“Penance”

The straw that broke the camel’s back. I’m not sure where the phrase comes from, or even what it means, but as it rings through my ears, it feels wonderfully appropriate. So I repeat it, loudly at first, then softer and softer until I’m barely whispering into the piercing January wind, “This is the last straw. And I’m broken.”

My feet, shoved into heavy, awkward boots, shuffle through three inches of undisturbed snow and take me to St. Valentine’s church. Inside, the heat is on and the lights are off. The snow’s luster illuminates the stained-glass windows, blanketing rows of dark wooden pews with vivid, colorful rays. My eyes follow their path and land on an unfamiliar visitor in the front row, a kneeling woman, her head down. I sigh, irritated. Once it’s been discovered, a sanctuary is no longer a sanctuary.

Deflated, I walk up the aisle, loosening my scarf. When I reach the front row, I enter the pew on the right, away from the stranger. I see her look at me – a fleeting glance. In a thin cotton blouse and petite pencil skirt, she is underdressed for the weather. I sit down, take off my scarf, and stare up at the painted ceiling. Angels dancing, pure mockery.

I close my eyes and breathe. Every repulsive detail of her bracelet – the delicate silver links, the small, pink tulip engraved with the initials A.M.E, the lingering scent of a foreign perfume – is permanently tattooed in my memory. Left in the glove box of his truck, nauseating confirmation of what I’ve known, of what I’ve tried not to know, for months now. The last straw – the one that broke me.

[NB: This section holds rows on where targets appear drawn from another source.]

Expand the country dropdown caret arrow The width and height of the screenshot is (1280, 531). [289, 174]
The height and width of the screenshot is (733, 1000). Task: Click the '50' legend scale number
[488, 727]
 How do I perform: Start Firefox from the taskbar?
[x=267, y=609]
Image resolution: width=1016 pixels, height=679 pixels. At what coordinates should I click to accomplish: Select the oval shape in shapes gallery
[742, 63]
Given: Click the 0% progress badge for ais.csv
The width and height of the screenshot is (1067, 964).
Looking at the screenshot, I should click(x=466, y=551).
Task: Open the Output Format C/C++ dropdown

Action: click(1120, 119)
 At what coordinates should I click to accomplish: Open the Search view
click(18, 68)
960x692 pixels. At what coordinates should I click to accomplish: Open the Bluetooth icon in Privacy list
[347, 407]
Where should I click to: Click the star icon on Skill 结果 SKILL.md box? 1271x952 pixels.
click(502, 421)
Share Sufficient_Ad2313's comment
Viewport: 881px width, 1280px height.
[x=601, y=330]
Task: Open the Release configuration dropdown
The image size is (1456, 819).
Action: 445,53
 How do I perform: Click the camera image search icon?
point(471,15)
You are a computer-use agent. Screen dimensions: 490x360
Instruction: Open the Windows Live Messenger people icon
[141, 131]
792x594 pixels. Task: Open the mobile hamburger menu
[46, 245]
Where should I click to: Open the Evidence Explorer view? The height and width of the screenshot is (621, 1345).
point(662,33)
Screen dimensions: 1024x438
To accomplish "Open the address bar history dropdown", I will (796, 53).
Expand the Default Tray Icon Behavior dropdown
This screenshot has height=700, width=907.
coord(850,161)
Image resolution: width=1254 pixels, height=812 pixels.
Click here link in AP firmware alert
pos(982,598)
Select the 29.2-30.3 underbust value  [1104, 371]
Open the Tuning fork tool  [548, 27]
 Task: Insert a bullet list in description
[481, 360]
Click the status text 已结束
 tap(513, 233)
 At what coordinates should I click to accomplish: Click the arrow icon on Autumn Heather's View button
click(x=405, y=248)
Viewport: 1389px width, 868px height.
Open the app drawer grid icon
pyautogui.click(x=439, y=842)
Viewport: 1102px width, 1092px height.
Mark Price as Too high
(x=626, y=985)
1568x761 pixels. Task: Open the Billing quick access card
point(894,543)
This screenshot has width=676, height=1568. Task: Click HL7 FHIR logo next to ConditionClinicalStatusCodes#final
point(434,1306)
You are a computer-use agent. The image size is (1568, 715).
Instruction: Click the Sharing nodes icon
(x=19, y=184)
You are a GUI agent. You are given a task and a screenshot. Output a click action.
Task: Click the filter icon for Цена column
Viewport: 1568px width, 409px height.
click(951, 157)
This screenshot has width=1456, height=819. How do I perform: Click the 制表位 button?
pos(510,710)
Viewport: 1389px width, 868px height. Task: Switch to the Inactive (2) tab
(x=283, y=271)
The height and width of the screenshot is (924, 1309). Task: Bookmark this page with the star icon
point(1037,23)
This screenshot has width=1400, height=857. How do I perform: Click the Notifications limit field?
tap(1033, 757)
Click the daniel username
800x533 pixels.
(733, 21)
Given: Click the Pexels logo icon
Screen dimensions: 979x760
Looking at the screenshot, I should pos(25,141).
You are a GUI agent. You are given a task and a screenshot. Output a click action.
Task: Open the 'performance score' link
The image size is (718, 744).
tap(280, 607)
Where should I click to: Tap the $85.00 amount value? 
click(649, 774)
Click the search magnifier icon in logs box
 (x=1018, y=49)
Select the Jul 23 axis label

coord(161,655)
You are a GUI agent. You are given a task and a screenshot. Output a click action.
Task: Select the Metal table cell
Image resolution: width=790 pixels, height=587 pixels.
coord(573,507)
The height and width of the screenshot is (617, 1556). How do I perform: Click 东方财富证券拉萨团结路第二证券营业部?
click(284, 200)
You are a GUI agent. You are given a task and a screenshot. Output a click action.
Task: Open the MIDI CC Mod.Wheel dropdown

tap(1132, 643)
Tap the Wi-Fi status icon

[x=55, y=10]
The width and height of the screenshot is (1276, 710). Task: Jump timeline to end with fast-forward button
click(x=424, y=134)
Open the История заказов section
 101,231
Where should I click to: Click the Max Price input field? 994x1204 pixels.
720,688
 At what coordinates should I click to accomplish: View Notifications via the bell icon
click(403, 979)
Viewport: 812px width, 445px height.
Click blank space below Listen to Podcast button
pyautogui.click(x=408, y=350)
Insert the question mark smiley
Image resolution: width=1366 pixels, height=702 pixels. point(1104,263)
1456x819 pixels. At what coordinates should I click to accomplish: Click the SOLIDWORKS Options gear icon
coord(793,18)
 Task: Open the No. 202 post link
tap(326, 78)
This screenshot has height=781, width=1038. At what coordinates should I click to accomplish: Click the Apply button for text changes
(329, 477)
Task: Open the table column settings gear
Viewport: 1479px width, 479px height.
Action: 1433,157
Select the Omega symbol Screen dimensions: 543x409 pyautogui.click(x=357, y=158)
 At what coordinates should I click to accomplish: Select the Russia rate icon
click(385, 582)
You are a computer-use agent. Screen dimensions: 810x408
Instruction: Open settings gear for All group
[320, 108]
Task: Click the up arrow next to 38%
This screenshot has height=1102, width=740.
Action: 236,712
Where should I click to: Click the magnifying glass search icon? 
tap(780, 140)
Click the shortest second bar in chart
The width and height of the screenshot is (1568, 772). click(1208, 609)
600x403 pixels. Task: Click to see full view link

I hear somebody crying, and when I open my eyes I realize it’s me. Embarrassed, I clear my throat and reach for a tissue. I can feel the intruder’s eyes on me, but I don’t look. A deep sob rises into my throat – does she look like me? – and I swallow it painfully. My eyes settle on my lap, where I watch my fingers tear the tissue to shreds until I notice two black heels next to my boots.

“You okay?” Her voice is raspy but feminine, a perfect match for the fair, gaunt face and round, mascaraed eyes – a deep, yearning brown – that meet my gaze. She sits, uninvited, and flips her frizzy russet braid over one shoulder.

“I’m fine,” I reply, turning back towards the tattered tissue. Now leave me alone.

“No, you’re not,” she says, crossing one leg over the other. “There’s someone else, isn’t there?”

Her uncanny wisdom, though shocking, isn’t welcome here, not in my pew. I stay silent.

“I know that cry. For the past two weeks I’ve cried that cry. You think I don’t know that cry? ‘Cause I do.”

My brain, my body, every inch of my physical self, wants her to leave, but my broken soul now wants her to stay. “And?” It comes out crueler than I’d intended, but she pays no mind.

“I can’t stand the house anymore so I come here. To escape, not to pray.” Her voice is strong, but as her bottom lip begins to quiver, I learn that she, like me, is vulnerable. And perhaps she, like me, hasn’t always been that way.

I turn and offer a feeble smile, my first sincere attempt at kindness. She nods sympathetically and reaches for my hand, and only then do I know she understands that this befriending – holy god, is that what this is? – does not come easily.

“It’s quiet,” I say, my cold hand in hers. “That’s why I come. And to pray too, I guess.”

“We’re not weak, you know.” Her stinging words, barely a whisper, are out of context. They don’t belong here, not now. Not fifteen short, long – what time is it anyway? – minutes after the bracelet. Still, she continues. “We’re stronger than dishonesty, stronger than betrayal even. We have to be.”

The sun comes out, flooding St. Valentine’s with a myriad of vibrant hues. I feel it before I see it, the heat on my neck and shoulders, and when I look up at the nearby stained-glass window, I see the fourth station of the cross. Jesus meets his mother.

I’m crying again, this time with no regard for the woman sitting next to me. I’ve lost everything. Everything. The stranger’s eyebrows furrow as she leans towards me, arms outstretched. Torn between pushing her away and thanking her, I sit paralyzed as she wraps me into an awkwardly perfect hug.

“We’re strong,” she says again, and I breathe in her scent. Familiar somehow, like home.

Then, as abruptly as she came, she stands to leave.

“I, uh – thank you,” I mumble softly. Almost inaudibly.

She smiles, offers her hand once again. Her fingers are thin and calloused, weathered by wisdom. “Angela,” she says as her hand grips mine. “Angela Mae Ember.”

And then, as my heart falls into the pit – the deep, empty cavity – of my stomach, she adds with a heartfelt grin, “So very glad to have met you.”